Re: Sig 3338 for LSASS not detecting SASSER

admin_2 · ‎05-02-2004

I am wondering if sig 3338 is completely useless for the SASSER virus and if anyone has come up with a good Cisco custom signature for detection of the buffer overflow after the Syn-Ack.

TIA, Peter

yusuff · ‎05-02-2004

IDS should trigger on:

3338.0 Windows LSASS RPC Overflow

3002.0 TCP SYN Port Sweep

There are two tcp ports used for this worm's propagation AFTER the two signatures above have fired. Neither of these exploits a vulnerability in

and of itself. These are ports set up for distribution of the worm after the Windows LSASS RPC Overflow is successful.

5554 FTP server for code download residing on the infecting (attacker) host.

9996 shell used (on the victim) to connect back to the FTP service just mentioned.

The worm is non-destructive, spawns 128 threads to scan, and 50% of the time it will attempt to exploit a completely random IP address 25% of the time it will attempt to exploit a random address within the same first octet of the local subnet 25% of the time it will attempt to exploit a random address within the same first and second octets of the local subnet

IDS dev team at Cisco will be addressing the back door ports in release S91 sig-update. Any sig release of S85 or greater should be able to track the transmission of this worm in the wild with signatures 3338 and 3002.

derwalke · ‎05-03-2004

There was a false negative situation, based upon our previous information about the LSASS overflow. Sasser did in fact have a false negative condition with the pre-S91 version of signature 3338. As of S91 this has been fixed and tested specifically against Sasser and works definitively.

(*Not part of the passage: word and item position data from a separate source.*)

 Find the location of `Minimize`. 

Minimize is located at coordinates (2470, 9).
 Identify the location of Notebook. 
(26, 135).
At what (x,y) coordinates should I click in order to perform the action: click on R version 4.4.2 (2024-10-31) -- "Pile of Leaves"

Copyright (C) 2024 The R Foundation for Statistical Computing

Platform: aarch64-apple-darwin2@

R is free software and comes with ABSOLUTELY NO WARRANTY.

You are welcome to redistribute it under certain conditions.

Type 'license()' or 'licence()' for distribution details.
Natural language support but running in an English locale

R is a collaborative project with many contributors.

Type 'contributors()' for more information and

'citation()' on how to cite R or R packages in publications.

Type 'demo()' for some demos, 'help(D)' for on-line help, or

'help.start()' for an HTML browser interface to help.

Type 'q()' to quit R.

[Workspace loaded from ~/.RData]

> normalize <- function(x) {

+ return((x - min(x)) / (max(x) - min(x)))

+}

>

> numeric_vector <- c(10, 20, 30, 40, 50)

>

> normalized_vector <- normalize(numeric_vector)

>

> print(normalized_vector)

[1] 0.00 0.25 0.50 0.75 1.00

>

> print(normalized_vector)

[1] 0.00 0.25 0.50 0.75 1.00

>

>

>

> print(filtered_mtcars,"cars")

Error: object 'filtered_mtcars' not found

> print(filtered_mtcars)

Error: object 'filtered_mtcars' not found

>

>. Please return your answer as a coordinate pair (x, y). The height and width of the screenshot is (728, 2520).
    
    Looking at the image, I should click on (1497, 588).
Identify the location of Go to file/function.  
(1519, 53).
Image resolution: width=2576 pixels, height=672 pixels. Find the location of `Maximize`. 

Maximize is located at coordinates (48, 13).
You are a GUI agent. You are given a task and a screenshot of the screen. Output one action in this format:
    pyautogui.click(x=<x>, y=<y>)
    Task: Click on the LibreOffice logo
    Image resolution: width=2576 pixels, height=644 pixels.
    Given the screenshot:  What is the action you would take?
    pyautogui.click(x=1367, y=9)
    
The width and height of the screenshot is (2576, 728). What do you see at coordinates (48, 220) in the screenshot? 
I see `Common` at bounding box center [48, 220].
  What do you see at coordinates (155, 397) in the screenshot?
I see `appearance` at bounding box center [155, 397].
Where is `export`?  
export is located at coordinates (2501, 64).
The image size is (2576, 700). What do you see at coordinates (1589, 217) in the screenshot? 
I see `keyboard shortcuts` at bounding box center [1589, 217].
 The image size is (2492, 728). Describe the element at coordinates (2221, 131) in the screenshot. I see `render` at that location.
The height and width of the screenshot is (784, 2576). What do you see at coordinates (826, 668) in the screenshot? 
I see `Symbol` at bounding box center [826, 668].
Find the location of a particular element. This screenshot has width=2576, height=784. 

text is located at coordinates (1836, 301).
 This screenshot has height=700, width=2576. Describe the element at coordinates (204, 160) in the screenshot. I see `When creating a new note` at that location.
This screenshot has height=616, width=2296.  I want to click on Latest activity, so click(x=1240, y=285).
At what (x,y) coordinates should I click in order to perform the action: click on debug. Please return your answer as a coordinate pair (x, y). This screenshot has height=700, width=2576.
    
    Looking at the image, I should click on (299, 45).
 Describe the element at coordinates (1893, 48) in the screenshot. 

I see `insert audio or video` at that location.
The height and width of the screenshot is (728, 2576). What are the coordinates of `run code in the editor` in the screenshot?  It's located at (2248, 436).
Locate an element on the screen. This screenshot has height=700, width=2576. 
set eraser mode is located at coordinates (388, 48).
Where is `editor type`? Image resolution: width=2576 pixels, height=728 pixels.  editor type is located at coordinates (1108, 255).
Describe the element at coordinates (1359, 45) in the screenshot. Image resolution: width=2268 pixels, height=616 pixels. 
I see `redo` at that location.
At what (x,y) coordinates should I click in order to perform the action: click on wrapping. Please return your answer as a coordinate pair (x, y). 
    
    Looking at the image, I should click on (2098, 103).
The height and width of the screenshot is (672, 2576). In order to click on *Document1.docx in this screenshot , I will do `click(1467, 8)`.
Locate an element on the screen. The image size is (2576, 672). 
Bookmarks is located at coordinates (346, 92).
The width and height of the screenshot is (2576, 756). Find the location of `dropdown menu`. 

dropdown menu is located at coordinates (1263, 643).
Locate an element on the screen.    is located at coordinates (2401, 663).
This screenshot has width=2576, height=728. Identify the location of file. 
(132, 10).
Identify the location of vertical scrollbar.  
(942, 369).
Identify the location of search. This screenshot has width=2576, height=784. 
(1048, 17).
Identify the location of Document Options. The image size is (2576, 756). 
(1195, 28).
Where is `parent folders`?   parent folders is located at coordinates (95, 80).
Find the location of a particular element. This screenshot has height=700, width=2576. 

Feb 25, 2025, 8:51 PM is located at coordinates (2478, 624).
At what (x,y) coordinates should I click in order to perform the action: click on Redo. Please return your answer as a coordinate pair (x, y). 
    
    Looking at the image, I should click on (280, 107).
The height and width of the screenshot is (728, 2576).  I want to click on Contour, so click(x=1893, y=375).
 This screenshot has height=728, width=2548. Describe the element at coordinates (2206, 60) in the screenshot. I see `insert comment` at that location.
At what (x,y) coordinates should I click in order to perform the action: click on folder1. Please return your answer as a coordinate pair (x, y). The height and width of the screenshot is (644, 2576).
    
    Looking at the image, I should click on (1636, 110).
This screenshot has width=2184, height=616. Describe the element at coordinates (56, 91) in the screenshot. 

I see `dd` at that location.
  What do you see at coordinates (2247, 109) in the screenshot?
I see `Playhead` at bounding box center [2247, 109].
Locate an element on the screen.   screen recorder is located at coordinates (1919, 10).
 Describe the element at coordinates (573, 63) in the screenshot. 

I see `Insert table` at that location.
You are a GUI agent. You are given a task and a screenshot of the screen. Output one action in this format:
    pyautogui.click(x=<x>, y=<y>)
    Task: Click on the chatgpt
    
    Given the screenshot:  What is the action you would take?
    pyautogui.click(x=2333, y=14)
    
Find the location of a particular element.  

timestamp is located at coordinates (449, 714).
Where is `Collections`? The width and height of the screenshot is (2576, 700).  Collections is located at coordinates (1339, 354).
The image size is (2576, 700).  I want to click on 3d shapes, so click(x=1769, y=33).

Also included in S91 are signatures 3142.0 and 3142.1 which detect Sasser activity *specifically* as opposed to the more generic buffer overflow in 3338.

mjuckett · ‎05-03-2004

Do we have an ETA on when the S91 update will be available? I am not seeing it yet on the downloads page.

Thanks so much.

derwalke · ‎05-03-2004

It is to be posted today by 2pm CST.

mjuckett · ‎05-03-2004

Thanks very much for the update. I can see the files out there now for download and will download them as soon as synching allows.

Report Inappropriate Content · ‎05-05-2004

Hello,

What exactly is LSASS Overflow triggering on. Also are there any possible benign triggers for the Sasser actvity signature?

pbobby · ‎05-05-2004

If you look at the signature details, 3142 subsig 0 is

\x63\x6d\x64\x2e\x66\x74\x70\x26\x65\x63\x68\x6f\x20\x61\x6e\x6f\x6e\x79\x6d\x6f\x75\x73 on destination port 9996

and subsig 1 is

\x32\x32\x30\x20\x4f\x4b\x0a on port 5554

This signature only triggers after a machine has been compromised, and is now making the connection to the infecting hosts' ftp server so it can download the sasser worm.

This signature does not trigger during the scanning portion, nor the actual LSASS infection vector, only when a machine has been compromised.

In other words, you may have a handful of machines infected, but you wont know they are until they successfully infect another machine _and_ propagate the worm to that new machine.

I'm hoping the original signature, 3338 Windows LSASS Overflow, will catch the infection vector. But as the poster above already stated, it doesn't.

derwalke · ‎05-05-2004

The signature 3338 will catch the LSASS propogation as of version S91, which was available yesterday (Monday).

darin.marais · ‎05-05-2004

In some organisations, NIDS designers place a sensor on the internal LAN just in front of the Internet Firewall. This sensor will watch lost traffic that tries to egresses the network towards the Internet.

Internal network-----FW-----Internet

|

Sensor(S91)

In this type of design, I personally have seen that the only way to detect internally infected Sasser machines is to watch the event TCP-SYN host scan. Internal devices that scan the port TCP_445 could be infected by Sasser. There is no way to definitely tell at this point if the machine that is scanning port 445 is in fact infected.

In this design I have enabled all of the Sasser signatures including the backdoor signature at the sensor and still have not been able to detect infected machines using these specific signatures.

Is this normal?

Besides the tcp_syn host scan events, what other events in the above design should be trigger when the internally infected Sasser hosts starts scanning for new hosts to infect?

p.hachmeister · ‎06-01-2004

How do you find these details? I don't see them via Cisco. Are you looking at snort.org?

Thanks,

Peter

fields.james · ‎06-02-2004

You can see the specific strings if you edit the signature directly on the sensor; if you're looking at it with VMS you can't access the actual string being matched.